Plants are the gifts that keep on giving: OPINION
I'VE BEEN lucky enough (!!) to buy a house that was in dire need of a garden.
Opinion
Don't miss out on the headlines from Opinion. Followed categories will be added to My News.
I'VE BEEN lucky enough (!!) to buy a house that was in dire need of a garden.
When I bought my beachside home a little over a year ago, the owners - who had watched one too many home renovation shows on the telly - had tarted it up for a quick sale.
Garden beds had been filled with river stones, a stark and unfriendly look that I really didn't care for, and the paths were dead straight concrete painted an institutional grey and edged with bossy white lines that for some reason made me think of lining up in the playground of St Monica's Primary School.
Apart from the look, the rocks were squeezing the very life out of the soil, compressing it into an un-dig-able mass.

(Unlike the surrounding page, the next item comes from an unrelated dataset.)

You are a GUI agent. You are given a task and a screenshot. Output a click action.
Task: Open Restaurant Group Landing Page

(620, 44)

I've long wanted to design a garden from scratch; I qualified as a horticulturist several years ago and have put the knowledge to good use, but it's always been someone else's layout and choice of plants.
Now I've collected a wide range of all my favourite things to grow; they've been nurtured in pots until I finally bit the bullet a few weeks ago and called in the excavator and human muscle to dig beds and do all the heavy stuff I can no longer do (thanks to that mozzie that gave me Ross River Fever a few years ago).

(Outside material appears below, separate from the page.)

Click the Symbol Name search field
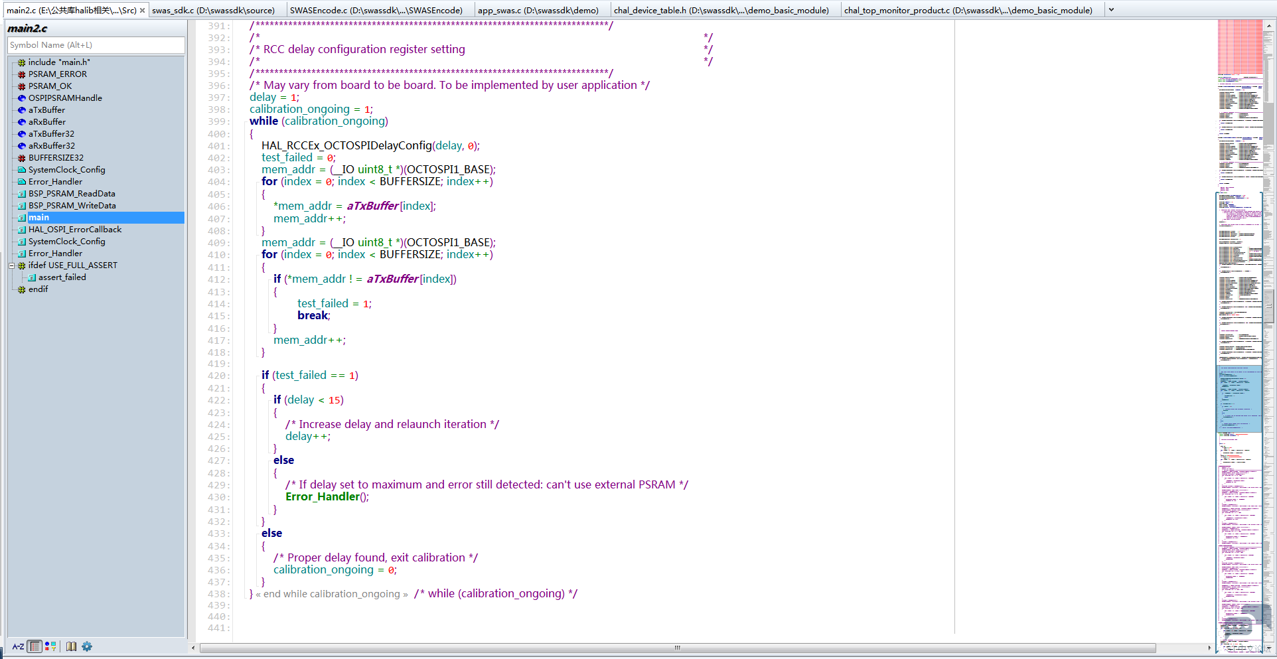Viewport: 1277px width, 659px height. pyautogui.click(x=96, y=45)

"The boys" transformed a large patch of useless lawn that did nothing but cost money to maintain into the beginnings of a tropical jungle; it will be spectacular in about 20 years and I hope I'm still around to enjoy it. Kentias- my favourite, with their segmented green trunks and graceful crown - are among the slowest growing of the palm species.
But I can barely wait to be surrounded by the perfume next spring and summer when the fragrant gardenias, wisteria and frangipani bloom.
I also commandeered yet more useless lawn and now have a thriving vegetable garden.
Those first summer tomatoes will taste so sweet.
Since the heavy work was completed, I've continued filling in the gaps with cuttings from the gardens of friends. One has given me dozens; exotic bromeliads and calla lilies, ferns and all manner of lovely green things.
My bestie Rob gave me two frangipanis from his yard, and my favourite cousin donated cuttings from a brugmansia grown from yet more cuttings taken from the wonderful Paddington studio of the late Margaret Olley.
Apart from the obvious advantage of saving money, I'm thrilled to have them all growing outside my back door. It's like having a little piece of each friend in my garden ... but not in a creepy serial-killer kind of way.
I always thought athlete's foot was the gift that keeps on giving. Turns out plants are better.